→ **CONSIGNES**
Selon le texte sur le Service national universel ci-dessous, pourquoi est-il largement exagéré de dire que l'ancien service militaire créait du brassage et de la mixité ? Répondez en une à trois phrases.

→ **TEXTE À LIRE**
Le 17 juin dernier l’expérimentation du SNU (Service national universel) a été lancée dans 13 départements pilotes concernant 2000 jeunes volontaires de 15-16 ans. A terme toutes les générations (800 000 par an) devront effectuer ce service – il n’est pas prévu de procédure d’objection ou d’exemption. Ils seront encadrés par des éducateurs, professeurs volontaires ou militaires réservistes et retraités – l’armée, réticente, ne prévoit pas de mettre à disposition des cadres actifs. 12 jours en vie collective sans portable, sous uniforme et lever du drapeau avec Marseillaise chaque matin. 4 modules obligatoires de formation : - défense – sécurité – code de la route – promotion de la santé. Tout cela fleure bon la nostalgie et le passéisme façon III° République.

Pour l’organisation de cette lourde machine et son coût, cf notre précédent article : https://rennes.snes.edu/l-improbable-service-national-universel.html

Comme en beaucoup d’autres domaines, Macron et son mouvement LREM, sont minoritaires dans l’opinion. En particulier, les organisations et syndicats de la jeunesse, lycéens et étudiants sont opposés à cette opération. De nombreux sociologues, politologues, historiens expliquent qu’on ne peut revenir en arrière et restaurer de nos jours une autorité verticale, l’ordre et la hiérarchie. Ils voient là le fantasme du service militaire d’autrefois, rite initiatique républicain dont on s’imagine avec le recul nostalgique, qu’il aurait créé de la cohésion sociale, du brassage culturel et de la mixité. Or si cela n’était pas totalement faux, c’est quand même largement exagéré, jeunes hommes des classes populaires et ceux de la bourgeoisie éduquée (quand ceux-ci n’étaient pas exemptés) se côtoyaient fort peu et n’étaient pas affectés aux mêmes missions.

Peut-on remettre en vigueur une structure d’embrigadement où on édicte des règles et des comportements adéquats ? Quelle place pour l’esprit critique, la réflexion sur le sens de la nation aujourd’hui et l’appartenance à la société ? Le sociologue Vincent Tiberj (Sciences Po Bordeaux), considère que cela reflète une conception archaïque de la jeunesse. « Vouloir instaurer l’uniforme, les faire lever devant leurs professeurs, c’est une figure ancienne. La jeunesse doit être dressée. Le primat reste qu’on doit éduquer les jeunes, pas pour les conduire à l’émancipation mais plutôt leur édicter des règles et leur apprendre à se comporter pour correspondre à un désir d’ordre et combattre les incivilités. C’est une vision datée politiquement et en inadéquation avec la manière dont la société évolue.  »

→ **EXTRAIT DE DONNÉES**
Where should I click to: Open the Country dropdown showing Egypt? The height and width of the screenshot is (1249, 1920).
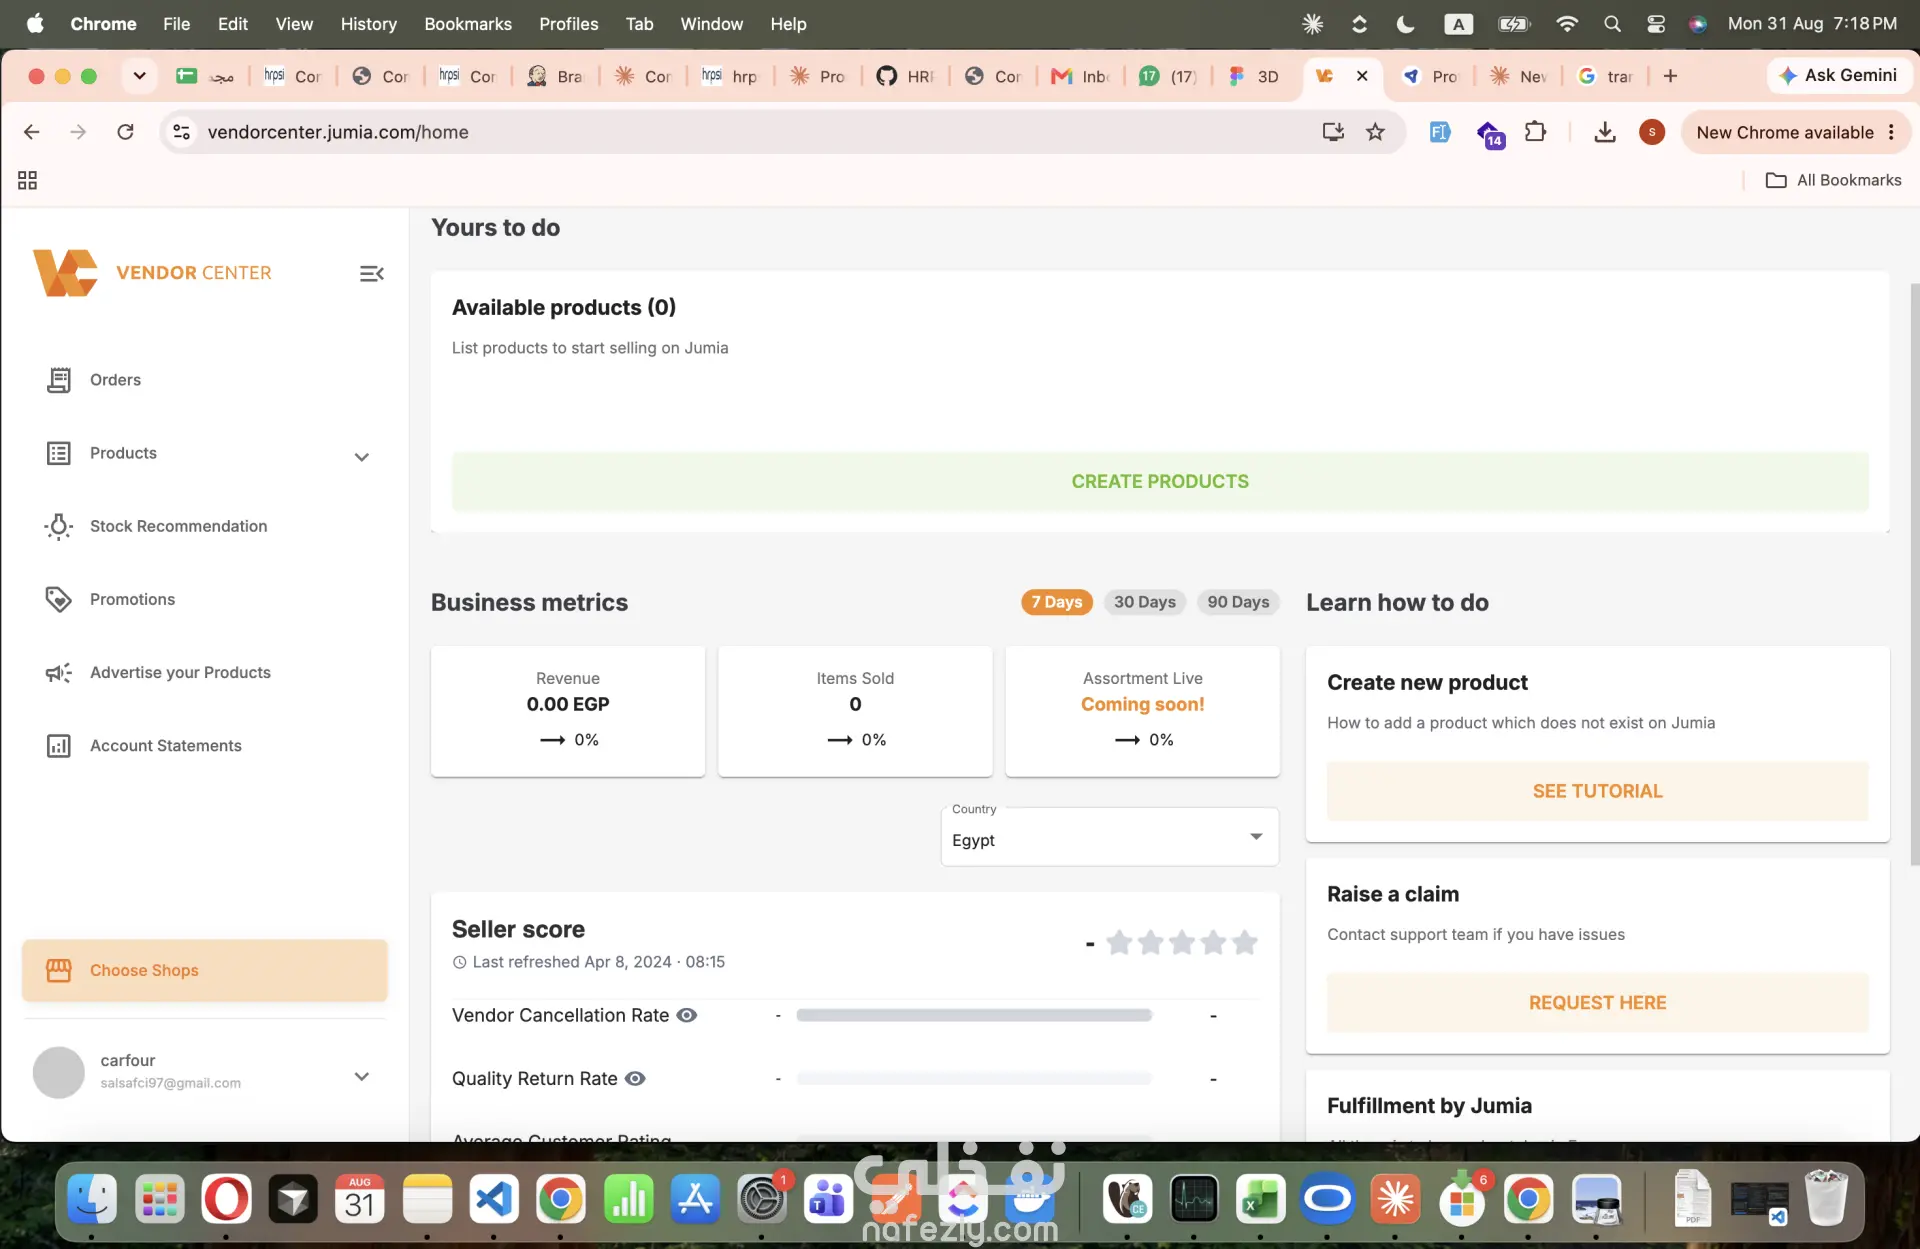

→ **RÉPONSE RÉDIGÉE**
Les jeunes hommes des classes populaires et ceux de la bourgeoisie éduquée, quand ces derniers n'étaient pas exemptés, se côtoyaient fort peu. Ils n'étaient pas non plus affectés aux mêmes missions.